Iedereen heeft wel een klein of groot geheim, maar in hoeverre beklemt dat geheim ons in het dagelijks leven? Een bekend thema, dat regisseur Kourosh Ahari op eigen wijze uitbuit in de mysterieuze thriller THE NIGHT.
Met behulp van klassieke horrorelementen, zijnde een verlaten hotel en hallucinaties, brengt hij een krachtige boodschap over: al kan je de ander voortdurend voorliegen, van je eigen spiegelbeeld kan je onmogelijk weglopen.
De Perzische cineast Ahari geeft ons een kijkje in de hoofden van Babak (Shahab Hosseini) en Neda (Niousha Noor), een koppel uit Iran dat al vijf jaar in de Verenigde Staten woont. Samen met hun dochtertje Shabnam komen ze door Babaks koppigheid terecht in een hotel. Een krijsende zwarte kat en een mompelende man,geven de kijker al een tipje van de sluier van wat het koppel te wachten staat. Zeker wanneer die man een blik werpt op de tatoeage van Neda en de receptionist Babak beveelt: ‘Whatever you do, don’t push the door.’ Al snel vallen de donkere sferen van het hotel samen met de persoonlijkheden van het koppel. Wat is er aan de hand? Zijn ze echt alleen in het hotel?
De eerste dertig minuten stelt Ahari zijn kijkers flink op de proef en vraagt hij heel wat doorzettingsvermogen. Los van een grauwe setting, snijdende muziek en een mysterieus verhaalt, raak je enorm gefrustreerd door de afwezigheid van actie. En dat is ook de camera niet ontgaan, want die lijkt vaak even hard het noorden kwijt te zijn als de GPS die Babak en Neda de weg naar het hotel wijst. Maar de kijker die doorzet, wordt beloond. Want van zodra Ahari subtiele knipogen geeft naar PSYCHO en THE SHINING vallen de lijkjes opeenvolgend uit de kast. Dat gebeurt niet altijd even origineel; een hotel met lange gangen, lekkende kranen vol bloed en kloppende muren zijn niet bepaald vernieuwend in het genre. Je kunt je daaraan ergeren, of je kunt volledig meegaan in het verhaal en aan de hand van de ijle muziek langzaam maar zeker op het puntje van je stoel belanden.
Maar als je daar zit, pauzeer dan even kijk met een kritische blik. Want Ahari houdt naast de overvloed aan waanvoorstellingen die de protagonisten delen ook de illusie van dominante man in stand. Zodra Babaks geheim aan het licht zou moeten komen, speelt Ahari met een interessante metafoor om die vrouwonvriendelijkheid krachtig weer te geven. Een zekere Sophia probeert iets duidelijk te maken aan Babak, maar hij luistert niet naar wat ze te vertellen heeft. Door haar zo respectloos te behandelen heeft hij, al dan niet in zijn droom, de dood van zijn vrouw op zijn geweten.

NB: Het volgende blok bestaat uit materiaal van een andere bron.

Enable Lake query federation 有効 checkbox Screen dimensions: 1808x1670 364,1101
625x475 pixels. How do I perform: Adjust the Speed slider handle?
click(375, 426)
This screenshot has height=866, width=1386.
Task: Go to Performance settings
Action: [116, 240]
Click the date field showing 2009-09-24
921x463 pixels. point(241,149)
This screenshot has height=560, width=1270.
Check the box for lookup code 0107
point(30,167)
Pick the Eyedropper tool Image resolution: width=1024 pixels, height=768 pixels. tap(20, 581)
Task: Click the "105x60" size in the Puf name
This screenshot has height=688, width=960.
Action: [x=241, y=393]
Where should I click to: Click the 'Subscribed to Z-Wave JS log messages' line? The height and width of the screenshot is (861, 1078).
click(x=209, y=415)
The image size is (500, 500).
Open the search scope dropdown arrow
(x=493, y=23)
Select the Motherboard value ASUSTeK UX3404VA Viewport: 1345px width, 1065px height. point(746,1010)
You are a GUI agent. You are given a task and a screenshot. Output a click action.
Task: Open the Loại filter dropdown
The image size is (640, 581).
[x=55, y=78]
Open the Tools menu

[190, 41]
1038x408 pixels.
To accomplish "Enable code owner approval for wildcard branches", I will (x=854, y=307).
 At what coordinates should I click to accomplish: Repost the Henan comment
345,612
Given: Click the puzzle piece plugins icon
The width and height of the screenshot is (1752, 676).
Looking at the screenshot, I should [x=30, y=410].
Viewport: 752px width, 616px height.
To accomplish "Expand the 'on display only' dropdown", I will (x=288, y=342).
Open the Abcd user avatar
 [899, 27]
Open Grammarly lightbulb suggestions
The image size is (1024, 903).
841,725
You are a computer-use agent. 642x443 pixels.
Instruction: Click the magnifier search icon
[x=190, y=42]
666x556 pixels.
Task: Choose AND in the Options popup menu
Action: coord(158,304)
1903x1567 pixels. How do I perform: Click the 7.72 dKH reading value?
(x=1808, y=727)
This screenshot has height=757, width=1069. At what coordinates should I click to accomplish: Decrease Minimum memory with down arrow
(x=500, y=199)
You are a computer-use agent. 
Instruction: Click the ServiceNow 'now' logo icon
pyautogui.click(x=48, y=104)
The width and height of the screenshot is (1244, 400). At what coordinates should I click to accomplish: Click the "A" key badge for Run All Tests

De kerngedachte die Ahari overbrengt, later dan verwacht, is dat het beter is eerlijk te zijn. Want sommige geheimen zijn van zo’n ondraaglijke zwaarte, dat je ze vroeg of laat niet alleen jezelf, maar ook de mensen uit je nabije omgeving verpletteren. En wat als het te laat is? En je droom geen droom is, maar een reflectie van je innerlijkheid en je gedachten? Dan word je een geest van je het geheim dat je domineert en waar je niet van kan weglopen. Ahari’s gouden regel blijft nazinderen: Tell the truth and morning will come.